What the exercise asks
How many lines of the records below contain the word "This"? Reply with only the number.

+++ Dataset excerpts +++

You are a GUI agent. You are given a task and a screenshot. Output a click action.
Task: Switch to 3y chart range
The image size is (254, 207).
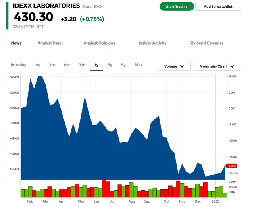[x=110, y=65]
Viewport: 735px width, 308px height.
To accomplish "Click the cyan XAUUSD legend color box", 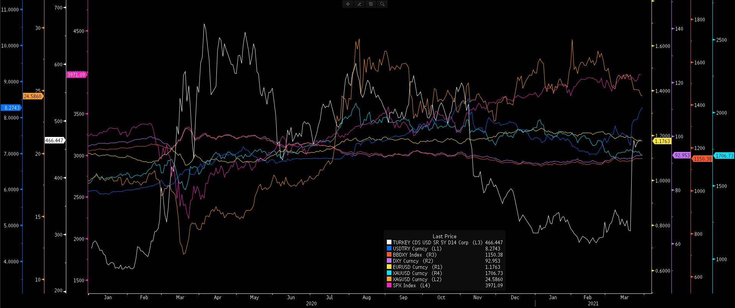I will tap(389, 273).
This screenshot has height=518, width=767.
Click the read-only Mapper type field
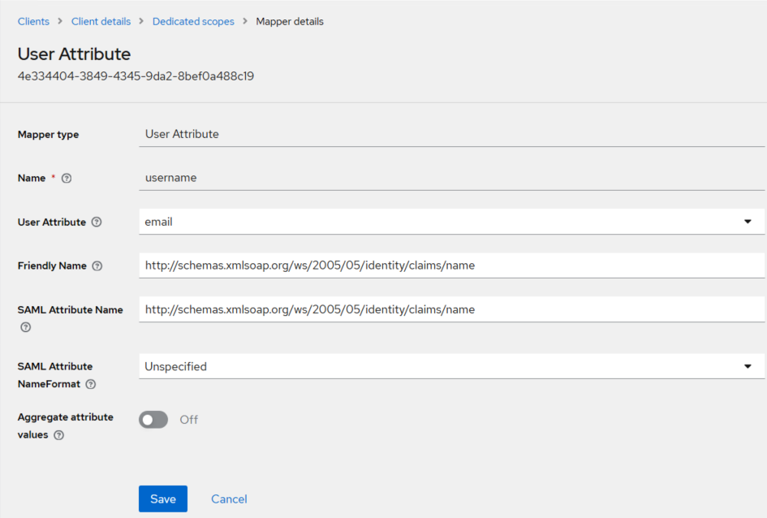[451, 134]
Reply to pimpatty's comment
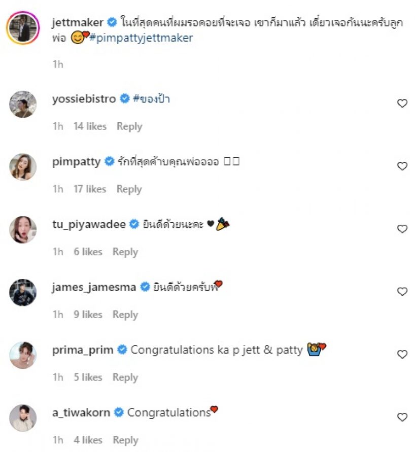 click(129, 189)
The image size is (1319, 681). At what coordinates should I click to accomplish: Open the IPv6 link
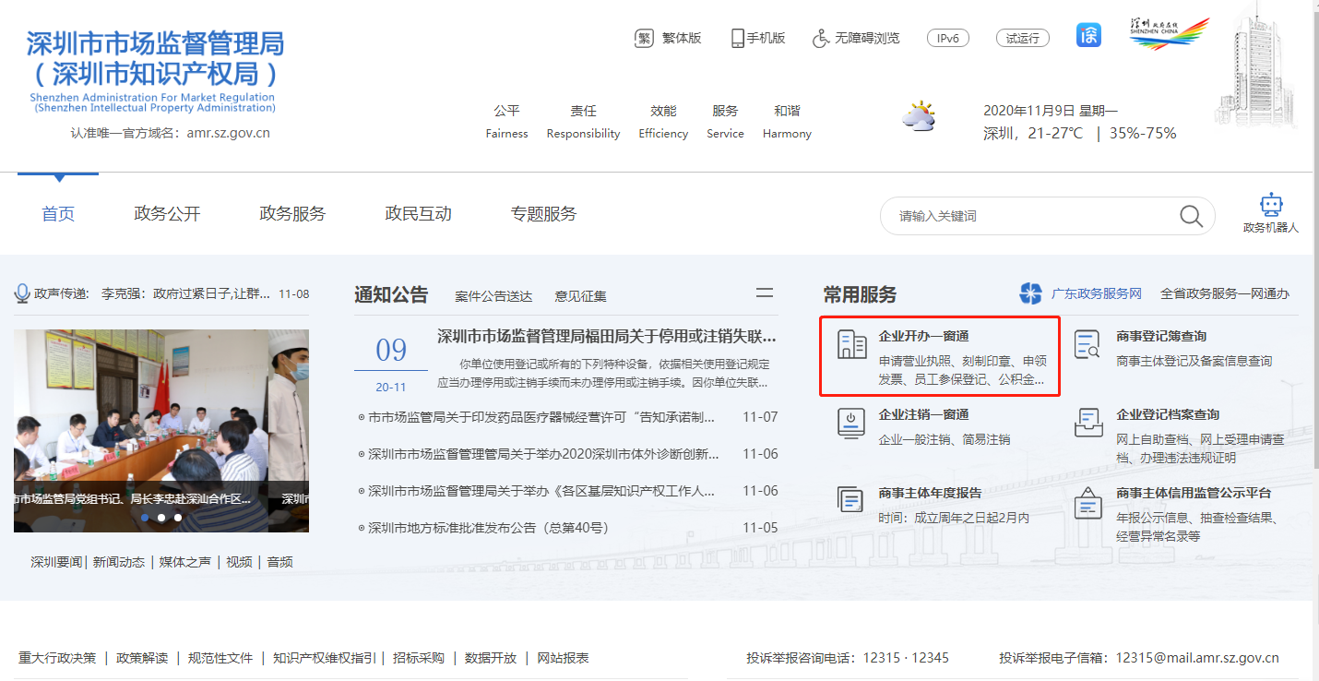(948, 38)
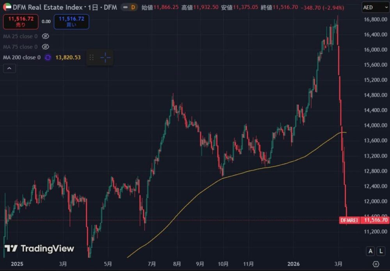Viewport: 390px width, 271px height.
Task: Open DFM Real Estate Index symbol title
Action: pyautogui.click(x=48, y=7)
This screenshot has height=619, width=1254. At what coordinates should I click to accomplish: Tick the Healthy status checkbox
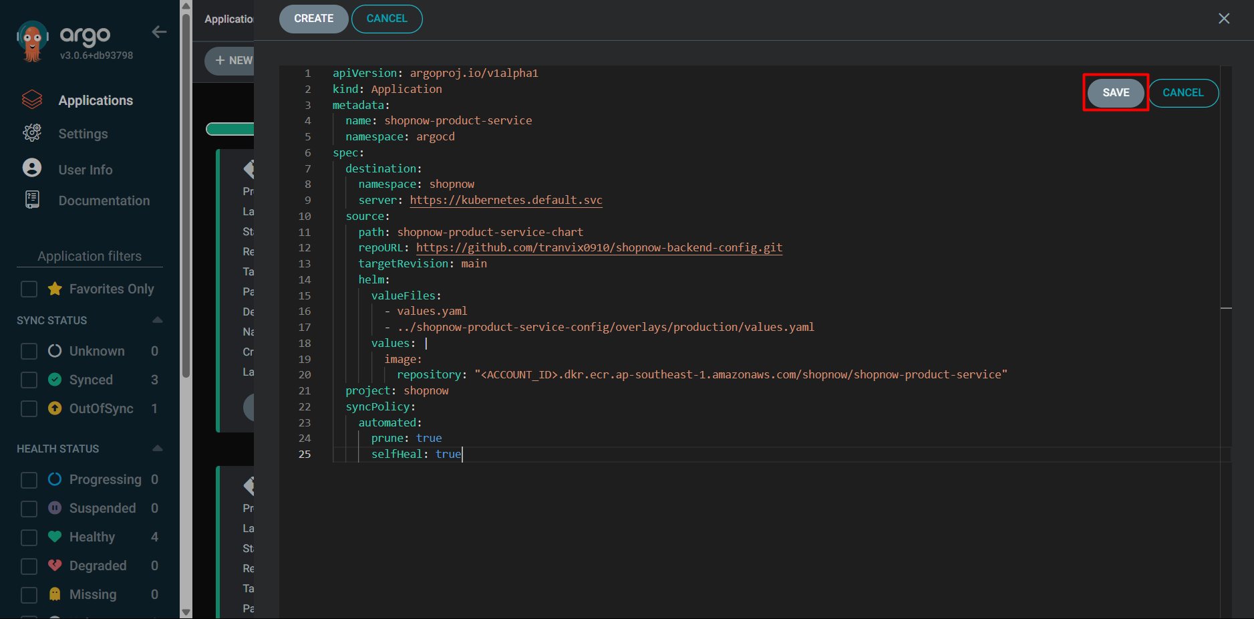(29, 537)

+++

The reply
2